Reduce to first order and solve $yy'' = 3y'^2$
Dividing both sides by $y$ and re-arranging $y'' – 3y' = 0$. This is clearly an homogenous equation, a solution might be $e^{3x}$to test this:
$y' = 3e^{3x}, y'' = 9e^{3x} \implies 9e^x-9e^x = 0$
Substituting $y = ue^{3x}, y' = u'e^{3x}+3ue^{3x}, y'' = u''e^{3x}+3u'e^{3x}+3u'e^{3x}+9ue^{3x}$
Plugging these in $$(u''e^{3x}+3u'e^{3x}+3u'e^{3x}+9ue^{3x})-3\cdot (u'e^{3x}+3ue^{3x})=0$$
$$\implies u''e^{3x}+3u'e^{3x}=0$$
Substituting $v = u'$
$$\implies v'e^{3x}+3ve^{3x}=0$$
$$=\int\frac{dv}{v} = 3\int dx$$
However the solution to this exercise is $(c_1x+c_2)^{-\frac{1}{2}}$ , how did they get this?
Best Answer
The algebra is wrong, it would be $y'' - 3{(y')^2 \over y} = 0$.
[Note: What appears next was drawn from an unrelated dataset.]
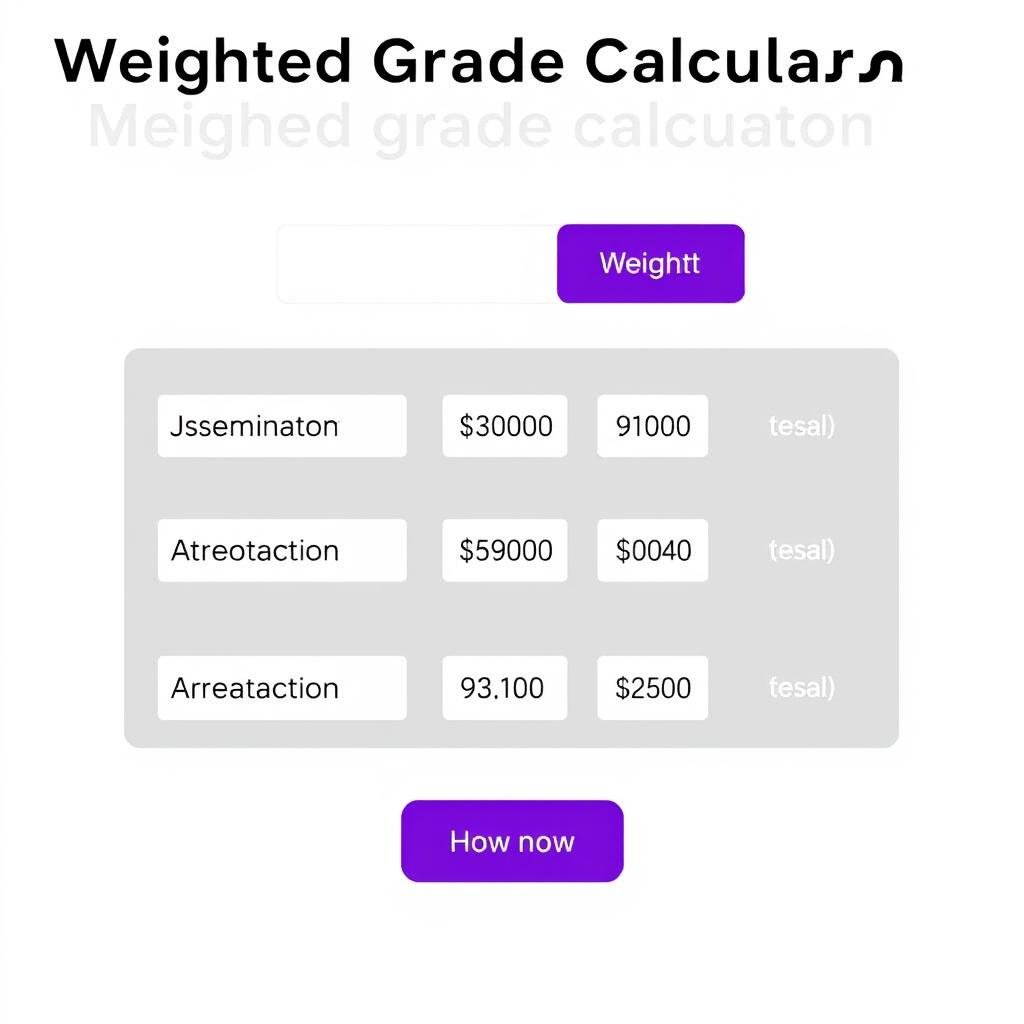Image resolution: width=1024 pixels, height=1024 pixels.
Task: Select the $2500 weight box
Action: 652,687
It's better to write it as ${y'' \over y'} = 3{y' \over y}$ and view ${y'' \over y'}$ as the derivative of $\ln |y'|$, and similarly ${y' \over y}$ as the derivative of $\ln |y|$. Then you can reduce the order by integrating both sides.